__Activity__. Your task is to repeat the entries exactly from their first line through the line with "This screenshot has height=627, width=1114.", and to stop there.

Content starts

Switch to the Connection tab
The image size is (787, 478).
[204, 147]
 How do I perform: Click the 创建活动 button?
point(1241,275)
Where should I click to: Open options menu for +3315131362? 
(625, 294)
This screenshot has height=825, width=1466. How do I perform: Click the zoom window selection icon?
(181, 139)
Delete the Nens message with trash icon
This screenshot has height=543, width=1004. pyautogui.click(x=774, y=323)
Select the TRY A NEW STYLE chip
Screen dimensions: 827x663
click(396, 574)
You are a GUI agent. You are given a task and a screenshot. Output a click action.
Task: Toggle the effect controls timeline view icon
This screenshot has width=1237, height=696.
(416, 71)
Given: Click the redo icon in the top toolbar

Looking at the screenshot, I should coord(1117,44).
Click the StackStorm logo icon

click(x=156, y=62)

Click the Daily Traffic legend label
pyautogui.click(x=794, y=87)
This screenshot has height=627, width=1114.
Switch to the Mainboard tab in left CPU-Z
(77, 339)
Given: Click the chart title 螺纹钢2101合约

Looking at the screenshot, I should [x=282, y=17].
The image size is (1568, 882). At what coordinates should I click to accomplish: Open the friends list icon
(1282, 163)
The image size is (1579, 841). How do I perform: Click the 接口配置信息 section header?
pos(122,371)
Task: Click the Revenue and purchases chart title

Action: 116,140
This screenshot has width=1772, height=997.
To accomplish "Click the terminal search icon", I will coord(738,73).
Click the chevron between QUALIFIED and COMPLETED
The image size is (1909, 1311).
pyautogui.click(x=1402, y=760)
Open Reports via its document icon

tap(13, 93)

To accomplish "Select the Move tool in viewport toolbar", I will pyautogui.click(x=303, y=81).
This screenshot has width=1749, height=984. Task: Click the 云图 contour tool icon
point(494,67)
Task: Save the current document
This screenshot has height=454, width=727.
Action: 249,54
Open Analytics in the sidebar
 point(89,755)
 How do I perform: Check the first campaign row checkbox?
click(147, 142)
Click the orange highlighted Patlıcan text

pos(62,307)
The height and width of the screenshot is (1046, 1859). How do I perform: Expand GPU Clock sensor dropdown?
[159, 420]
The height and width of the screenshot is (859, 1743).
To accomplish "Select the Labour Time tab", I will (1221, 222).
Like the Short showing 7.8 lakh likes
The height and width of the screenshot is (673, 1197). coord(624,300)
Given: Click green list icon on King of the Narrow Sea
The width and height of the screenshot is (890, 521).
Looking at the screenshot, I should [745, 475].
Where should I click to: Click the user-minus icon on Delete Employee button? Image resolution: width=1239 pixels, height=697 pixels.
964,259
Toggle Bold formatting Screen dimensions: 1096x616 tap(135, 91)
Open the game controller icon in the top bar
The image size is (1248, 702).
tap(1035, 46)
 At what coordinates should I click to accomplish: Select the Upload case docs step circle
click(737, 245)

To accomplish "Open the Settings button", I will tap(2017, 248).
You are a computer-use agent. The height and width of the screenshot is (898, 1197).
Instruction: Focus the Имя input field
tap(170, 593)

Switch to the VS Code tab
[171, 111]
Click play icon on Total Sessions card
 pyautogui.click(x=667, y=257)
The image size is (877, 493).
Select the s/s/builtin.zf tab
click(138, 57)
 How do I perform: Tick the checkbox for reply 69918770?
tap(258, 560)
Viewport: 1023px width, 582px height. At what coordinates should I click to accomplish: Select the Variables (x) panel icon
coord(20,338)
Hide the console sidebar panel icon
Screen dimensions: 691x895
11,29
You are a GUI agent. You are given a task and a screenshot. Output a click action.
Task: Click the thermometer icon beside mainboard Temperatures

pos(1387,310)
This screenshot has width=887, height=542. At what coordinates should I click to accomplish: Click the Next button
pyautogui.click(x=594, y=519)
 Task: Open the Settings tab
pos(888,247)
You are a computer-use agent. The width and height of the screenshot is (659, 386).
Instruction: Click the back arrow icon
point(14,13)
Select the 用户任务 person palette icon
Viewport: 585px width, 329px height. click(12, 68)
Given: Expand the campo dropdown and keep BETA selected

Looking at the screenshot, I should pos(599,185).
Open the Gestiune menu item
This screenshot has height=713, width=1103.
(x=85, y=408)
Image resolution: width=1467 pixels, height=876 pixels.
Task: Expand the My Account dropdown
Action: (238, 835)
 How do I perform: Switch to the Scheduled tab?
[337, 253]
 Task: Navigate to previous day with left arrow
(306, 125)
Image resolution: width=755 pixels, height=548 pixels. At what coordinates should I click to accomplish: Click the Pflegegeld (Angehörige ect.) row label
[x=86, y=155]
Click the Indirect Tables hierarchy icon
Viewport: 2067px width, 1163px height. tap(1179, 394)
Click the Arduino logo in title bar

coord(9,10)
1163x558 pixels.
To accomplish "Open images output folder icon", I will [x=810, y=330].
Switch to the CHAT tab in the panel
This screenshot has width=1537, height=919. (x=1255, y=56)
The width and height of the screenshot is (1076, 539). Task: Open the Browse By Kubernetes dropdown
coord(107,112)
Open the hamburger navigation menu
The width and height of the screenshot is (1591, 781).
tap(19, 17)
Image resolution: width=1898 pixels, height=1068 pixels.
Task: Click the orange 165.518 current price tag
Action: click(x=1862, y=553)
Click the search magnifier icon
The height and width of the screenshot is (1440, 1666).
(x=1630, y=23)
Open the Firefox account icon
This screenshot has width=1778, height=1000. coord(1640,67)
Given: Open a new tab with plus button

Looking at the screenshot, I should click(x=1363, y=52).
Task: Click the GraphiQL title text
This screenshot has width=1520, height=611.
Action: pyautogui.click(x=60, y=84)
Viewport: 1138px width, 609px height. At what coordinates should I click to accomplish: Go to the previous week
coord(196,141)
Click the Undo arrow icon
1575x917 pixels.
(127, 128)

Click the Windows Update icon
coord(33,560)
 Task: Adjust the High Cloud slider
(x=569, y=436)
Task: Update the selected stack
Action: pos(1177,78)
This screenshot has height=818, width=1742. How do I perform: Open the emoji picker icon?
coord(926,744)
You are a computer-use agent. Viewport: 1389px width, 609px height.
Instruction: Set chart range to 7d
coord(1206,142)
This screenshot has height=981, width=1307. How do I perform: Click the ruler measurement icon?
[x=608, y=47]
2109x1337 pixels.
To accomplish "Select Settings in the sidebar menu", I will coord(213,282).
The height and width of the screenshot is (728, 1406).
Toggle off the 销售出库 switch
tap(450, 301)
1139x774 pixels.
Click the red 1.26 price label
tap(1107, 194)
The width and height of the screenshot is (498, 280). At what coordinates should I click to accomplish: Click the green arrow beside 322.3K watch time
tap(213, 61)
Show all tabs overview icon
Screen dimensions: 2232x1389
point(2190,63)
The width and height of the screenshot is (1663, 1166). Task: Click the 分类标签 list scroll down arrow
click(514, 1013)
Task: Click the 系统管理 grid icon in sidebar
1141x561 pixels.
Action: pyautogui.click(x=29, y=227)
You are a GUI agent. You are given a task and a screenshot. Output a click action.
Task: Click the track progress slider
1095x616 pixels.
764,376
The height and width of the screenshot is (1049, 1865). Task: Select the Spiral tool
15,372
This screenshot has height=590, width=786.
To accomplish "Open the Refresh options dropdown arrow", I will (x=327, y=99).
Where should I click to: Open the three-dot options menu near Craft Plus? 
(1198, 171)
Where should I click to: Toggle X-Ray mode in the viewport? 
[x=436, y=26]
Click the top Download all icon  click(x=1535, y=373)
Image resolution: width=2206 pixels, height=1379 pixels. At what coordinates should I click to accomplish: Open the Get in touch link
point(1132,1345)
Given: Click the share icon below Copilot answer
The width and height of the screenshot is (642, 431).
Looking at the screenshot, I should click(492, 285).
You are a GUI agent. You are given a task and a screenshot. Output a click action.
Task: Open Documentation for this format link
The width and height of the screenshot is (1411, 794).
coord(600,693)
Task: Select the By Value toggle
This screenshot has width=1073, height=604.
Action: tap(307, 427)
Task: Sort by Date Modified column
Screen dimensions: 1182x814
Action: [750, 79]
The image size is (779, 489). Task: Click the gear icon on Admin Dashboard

Content ends

__Answer section__.
Switch to the Connection tab
The image size is (787, 478).
[204, 147]
 How do I perform: Click the 创建活动 button?
point(1241,275)
Where should I click to: Open options menu for +3315131362? 
(625, 294)
This screenshot has height=825, width=1466. How do I perform: Click the zoom window selection icon?
(181, 139)
Delete the Nens message with trash icon
This screenshot has height=543, width=1004. pyautogui.click(x=774, y=323)
Select the TRY A NEW STYLE chip
Screen dimensions: 827x663
click(396, 574)
You are a GUI agent. You are given a task and a screenshot. Output a click action.
Task: Toggle the effect controls timeline view icon
This screenshot has width=1237, height=696.
(416, 71)
Given: Click the redo icon in the top toolbar

Looking at the screenshot, I should coord(1117,44).
Click the StackStorm logo icon

click(x=156, y=62)

Click the Daily Traffic legend label
pyautogui.click(x=794, y=87)
This screenshot has height=627, width=1114.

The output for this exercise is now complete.